Stored dataset items
■ ■ ■ ■ ■ ■ ■

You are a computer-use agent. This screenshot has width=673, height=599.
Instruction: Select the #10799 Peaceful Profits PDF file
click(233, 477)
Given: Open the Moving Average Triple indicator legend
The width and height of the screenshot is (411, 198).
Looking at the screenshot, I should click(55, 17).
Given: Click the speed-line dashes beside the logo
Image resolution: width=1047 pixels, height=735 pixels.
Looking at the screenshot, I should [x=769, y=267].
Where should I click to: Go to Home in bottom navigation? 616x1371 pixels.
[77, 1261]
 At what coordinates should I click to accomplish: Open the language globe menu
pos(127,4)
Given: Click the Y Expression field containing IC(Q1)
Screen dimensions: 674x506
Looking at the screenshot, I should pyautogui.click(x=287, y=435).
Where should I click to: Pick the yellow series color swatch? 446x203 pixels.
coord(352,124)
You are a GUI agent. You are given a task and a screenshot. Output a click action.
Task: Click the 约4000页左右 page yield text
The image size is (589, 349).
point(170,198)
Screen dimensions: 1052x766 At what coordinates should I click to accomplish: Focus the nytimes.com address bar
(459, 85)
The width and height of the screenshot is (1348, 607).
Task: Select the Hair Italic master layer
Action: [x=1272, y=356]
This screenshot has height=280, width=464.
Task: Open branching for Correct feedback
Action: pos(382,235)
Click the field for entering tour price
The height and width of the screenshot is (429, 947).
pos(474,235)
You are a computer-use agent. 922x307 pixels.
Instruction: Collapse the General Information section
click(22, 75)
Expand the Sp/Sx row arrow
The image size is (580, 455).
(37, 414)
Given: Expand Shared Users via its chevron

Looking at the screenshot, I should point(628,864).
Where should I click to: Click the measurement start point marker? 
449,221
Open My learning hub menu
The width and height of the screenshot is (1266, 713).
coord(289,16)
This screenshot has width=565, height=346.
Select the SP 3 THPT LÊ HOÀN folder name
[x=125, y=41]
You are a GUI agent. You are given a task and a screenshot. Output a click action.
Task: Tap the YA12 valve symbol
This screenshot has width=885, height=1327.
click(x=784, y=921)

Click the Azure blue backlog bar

■ ■ ■ ■ ■ ■ ■

Reproduce all of the material above, substituting "Goal" for every occurrence of "Instruction" and leaving everything else unchanged.

You are a computer-use agent. This screenshot has width=673, height=599.
Goal: Select the #10799 Peaceful Profits PDF file
click(233, 477)
Given: Open the Moving Average Triple indicator legend
The width and height of the screenshot is (411, 198).
Looking at the screenshot, I should click(55, 17).
Given: Click the speed-line dashes beside the logo
Image resolution: width=1047 pixels, height=735 pixels.
Looking at the screenshot, I should [x=769, y=267].
Where should I click to: Go to Home in bottom navigation? 616x1371 pixels.
[77, 1261]
 At what coordinates should I click to accomplish: Open the language globe menu
pos(127,4)
Given: Click the Y Expression field containing IC(Q1)
Screen dimensions: 674x506
Looking at the screenshot, I should pyautogui.click(x=287, y=435).
Where should I click to: Pick the yellow series color swatch? 446x203 pixels.
coord(352,124)
You are a GUI agent. You are given a task and a screenshot. Output a click action.
Task: Click the 约4000页左右 page yield text
The image size is (589, 349).
point(170,198)
Screen dimensions: 1052x766 At what coordinates should I click to accomplish: Focus the nytimes.com address bar
(459, 85)
The width and height of the screenshot is (1348, 607).
Task: Select the Hair Italic master layer
Action: [x=1272, y=356]
This screenshot has height=280, width=464.
Task: Open branching for Correct feedback
Action: pos(382,235)
Click the field for entering tour price
The height and width of the screenshot is (429, 947).
pos(474,235)
You are a computer-use agent. 922x307 pixels.
Goal: Collapse the General Information section
click(22, 75)
Expand the Sp/Sx row arrow
The image size is (580, 455).
(37, 414)
Given: Expand Shared Users via its chevron

Looking at the screenshot, I should point(628,864).
Where should I click to: Click the measurement start point marker? 
449,221
Open My learning hub menu
The width and height of the screenshot is (1266, 713).
coord(289,16)
This screenshot has width=565, height=346.
Select the SP 3 THPT LÊ HOÀN folder name
[x=125, y=41]
You are a GUI agent. You are given a task and a screenshot. Output a click action.
Task: Tap the YA12 valve symbol
This screenshot has width=885, height=1327.
click(x=784, y=921)

Click the Azure blue backlog bar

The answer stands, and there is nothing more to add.